En vez del desmonte del paramilitarismo, lo que se evidencia es su recomposición y consolidación. La relación simbiótica con el narcotráfico es cada vez mayor, como se palpó con la compraventa de frentes como “franquicias” a denotados narcos. La naturaleza del paramilitarismo se reveló cada vez más cercana a la del crimen organizado, más que a la de una organización de tipo político-militar. Mientras la historia ha demostrado que la firma de un acuerdo de paz por parte de un comandante guerrillero —como Carlos Pizarro en 1990— lleva a que el conjunto de la organización cumpla lo acordado, la desmovilización de la comandancia de las Auc se vio por muchos de sus antiguos subalternos como una oportunidad de ascenso para arrebatarles las rutas y el negocio. Es muy diciente que quien inició el proceso como máxima figura y líder de las Auc haya sido asesinado por su propio hermano con métodos propios de las mafias. La gran capacidad de renovación del narcotráfico, jalonado por la constante demanda a nivel internacional, permite que estos grupos se perpetúen por encima de lo que pueda suceder con sus antiguos jefes.
Pero el paramilitarismo va más allá del narcotráfico. En muchos lugares se trata de la acumulación y expansión de la riqueza y control de los recursos. El investigador Gustavo Duncan, de manera sugestiva, ha propuesto la categoría de “señores de la guerra” para describir los ejércitos privados que operan en Colombia4. El desplazamiento forzado de millones de campesinos tuvo como propósito tanto golpearle las bases a la guerrilla, como quitarles la tierra a los campesinos para ensanchar las suyas. Sus negocios, más allá del narcotráfico, incluyen el sector de la salud, el chance, contrabando, equipos de fútbol y la apropiación ilegal de recursos públicos mediante contratos con gobiernos locales, entre otros.

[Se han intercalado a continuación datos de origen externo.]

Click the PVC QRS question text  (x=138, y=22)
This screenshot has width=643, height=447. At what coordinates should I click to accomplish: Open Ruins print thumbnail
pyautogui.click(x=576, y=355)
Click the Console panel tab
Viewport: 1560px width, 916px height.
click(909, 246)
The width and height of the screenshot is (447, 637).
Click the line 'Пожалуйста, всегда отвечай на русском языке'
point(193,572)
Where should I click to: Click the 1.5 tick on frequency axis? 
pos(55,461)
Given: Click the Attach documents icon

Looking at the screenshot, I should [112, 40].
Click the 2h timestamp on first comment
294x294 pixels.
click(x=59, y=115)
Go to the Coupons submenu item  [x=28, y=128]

Su carácter mafioso y entronque con lo privado no exonera ni excluye al Estado de su responsabilidad. A lo largo de los años, las políticas frente al paramilitarismo han sido ambiguas y cambiantes. La conducta y práctica del Estado colombiano que más ha fomentado el paramilitarismo ha sido la impunidad. El proceso que la justicia le adelanta al ex jefe del DAS muestra el grado de penetración y cooperación entre el paramilitarismo y los cuerpos de seguridad del Estado.
El reconocimiento en estos días por parte del Estado colombiano de su responsabilidad por acción y omisión en el asesinato del senador Manuel Cepeda es un paso histórico, aunque ahora cabe preguntarse: ¿cuántos casos aislados se requieren para que se constituya en una política de Estado?

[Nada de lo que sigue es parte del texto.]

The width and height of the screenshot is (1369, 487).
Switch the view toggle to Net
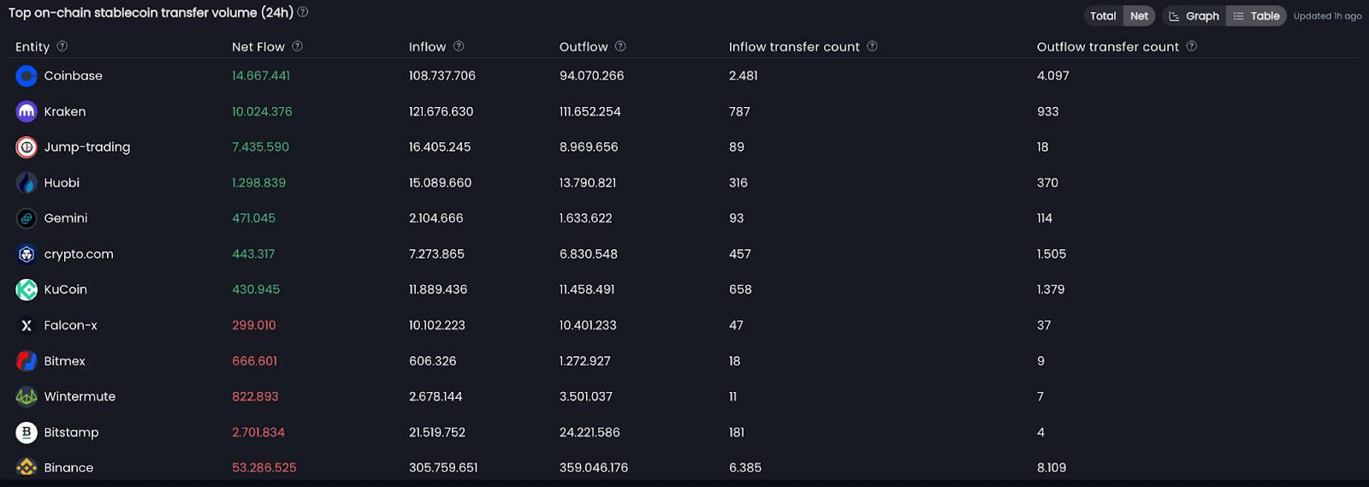click(x=1139, y=15)
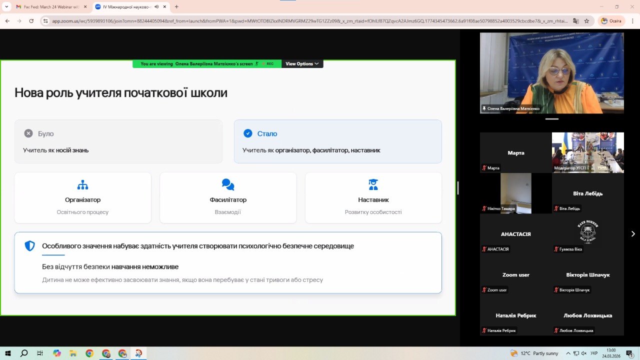Mute tab audio using the Zoom tab speaker icon
Screen dimensions: 640x360
[157, 8]
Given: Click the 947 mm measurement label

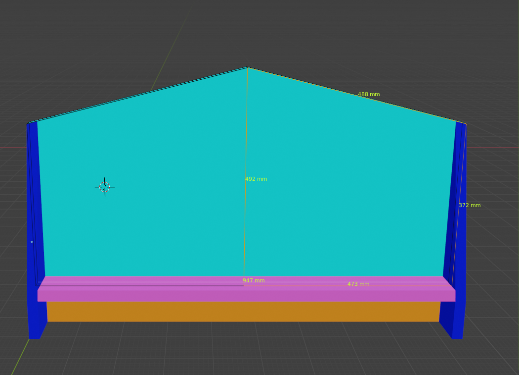Looking at the screenshot, I should click(254, 281).
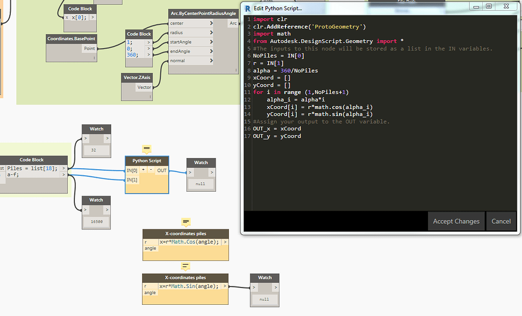Click the + to add a Python Script input
Viewport: 522px width, 316px height.
click(143, 170)
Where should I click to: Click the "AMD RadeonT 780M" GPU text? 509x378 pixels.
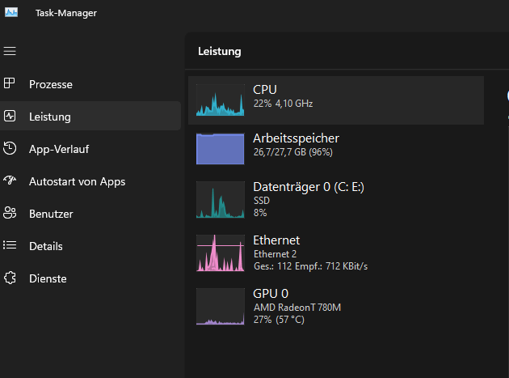(x=297, y=308)
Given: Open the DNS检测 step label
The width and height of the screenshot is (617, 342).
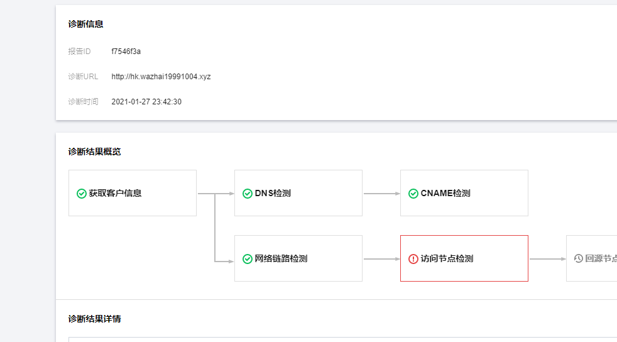Looking at the screenshot, I should (x=273, y=194).
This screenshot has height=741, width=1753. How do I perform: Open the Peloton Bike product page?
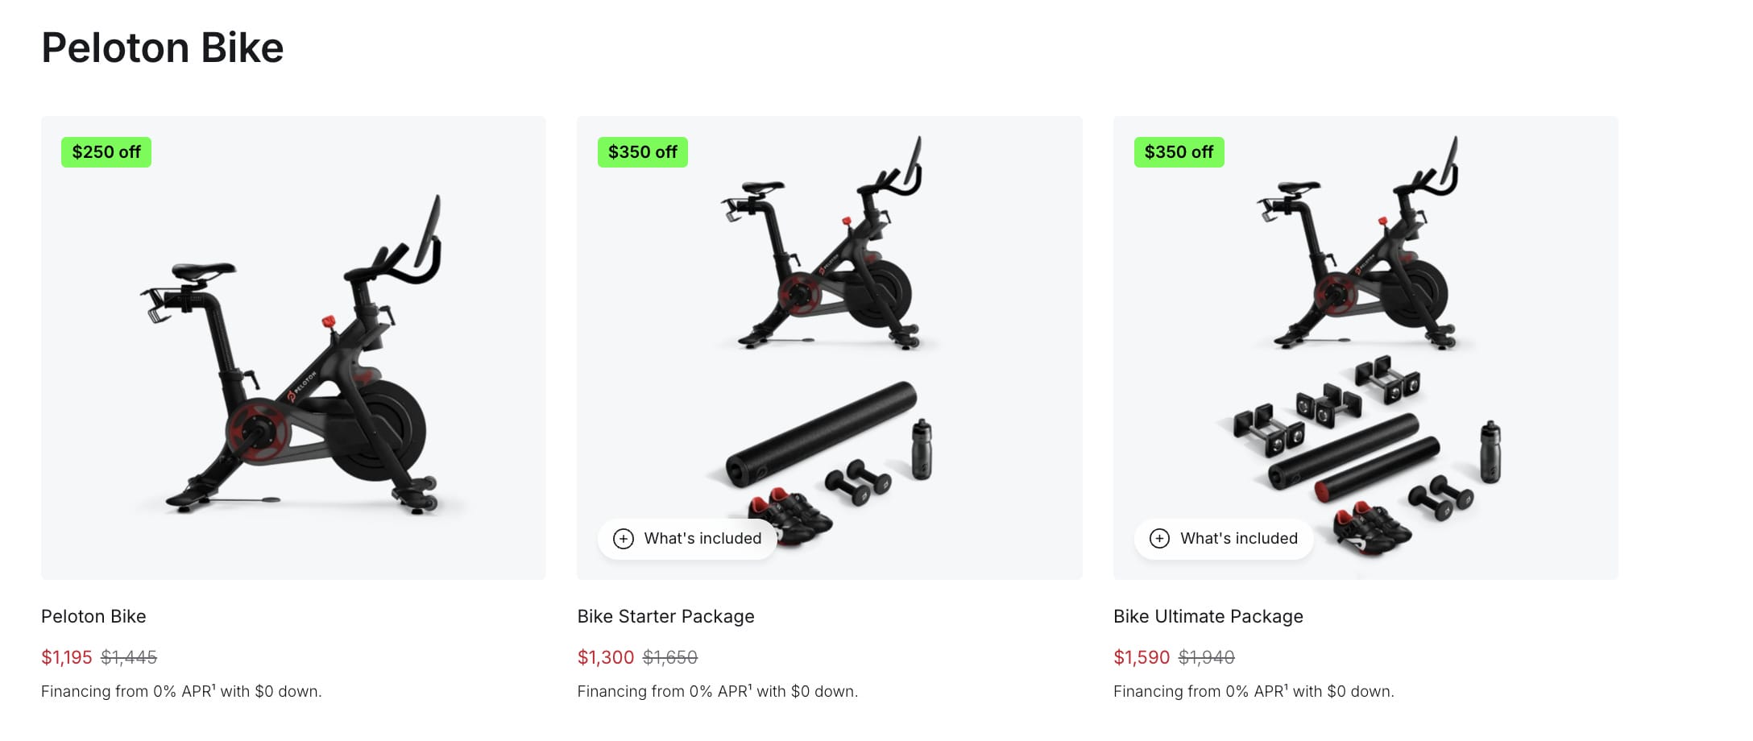(93, 616)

Es significativo que pese a la gravedad, se ha logrado darle un tratamiento institucional a la crisis. Marchan dos procesos paralelos: la aplicación de la Ley de Justicia y Paz, a cargo de la Fiscalía, y la acción iniciada por la Corte Suprema contra los congresistas comprometidos con el paramilitarismo. Se han organizado las víctimas para reclamar sus derechos. Por primera vez, lo más importante, la sociedad debate sobre verdad, justicia y reparación.
Es así como la crisis actual es una oportunidad para que este tenebroso y complejo fenómeno del paramilitarismo empiece pronto a ser sólo parte de la historia y no de nuestro futuro.

1 comentario:

Anónimo dijo...

Sería muy bueno que el autor de este articulo, García-Peña aclarara sobre el nombramiento de Villarreal como gobernador de Boyacá en 1945 por parte de Alberto Lleras. Eso jamás lo dijo el. Villarreal fue nombrado gobernador de Boyacá en 1947 por Mariano Ospina Pérez, fecha a partir de la cual incorporó a la policia departamental y municipal del departamento, elementos de la vereda de Chulavo con el fin de lograr acabar el desacato de la policia liberal instaurada desde la gobernación de Plinio Mendoza Neira quien había "liberalizado" el departamento.